Okay, let’s see some sequences and try and work out whether or not they are geometric.

Well in fact, this question says, is the following sequence arithmetic or geometric?

Now, if you remember, an arithmetic sequence is one in which each term has a common difference added in order to generate the next term. So to answer this question, we just need to see what do we add to get from one term to the next and see if that is constant and what do we multiply to get from one term to the next and see if that is constant. So with this particular set of numbers, if I add one every time, I’m generating that sequence. But to multiply one term to get the next term, the ratio keeps changing; it’s not a common ratio. So the fact that we got a common difference means that this is an arithmetic sequence.

Let’s try this one then.

Is the following sequence arithmetic or geometric? 11, 33, 99, 297, and so on.

Written task A: List the terms of the second sequence given in the passage on arithmetic and geometric sequences.

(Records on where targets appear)
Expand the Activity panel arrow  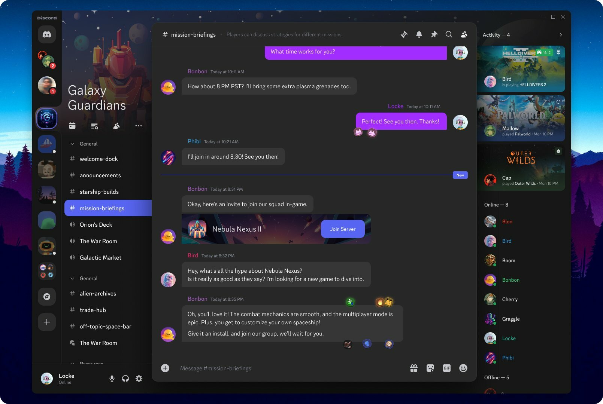(561, 35)
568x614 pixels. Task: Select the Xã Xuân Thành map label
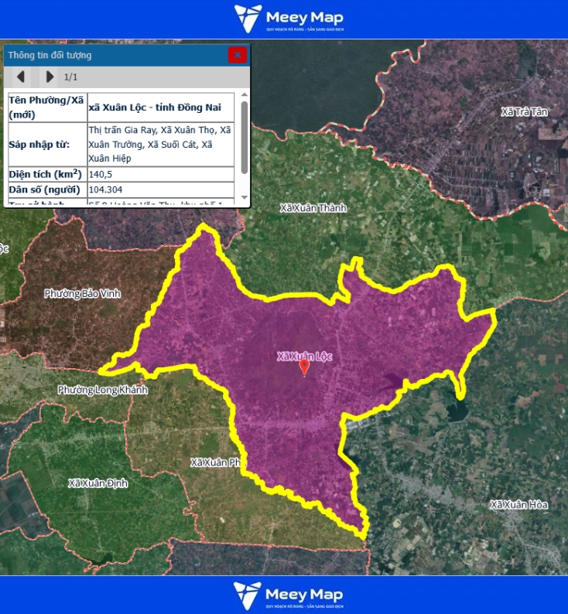tap(313, 208)
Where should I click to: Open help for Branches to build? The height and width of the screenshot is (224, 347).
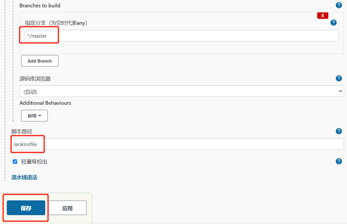pyautogui.click(x=339, y=5)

Written task B: Give the lines of the records from the one containing "Where should I" through the end of the records as a JSON list of strings, one string per line, omitting blank lines and leaving out the pictures.

Written response A: 11, 33, 99, 297

Written response B:
[
  "Where should I click to: Open help for Branches to build? The height and width of the screenshot is (224, 347).",
  "pyautogui.click(x=339, y=5)"
]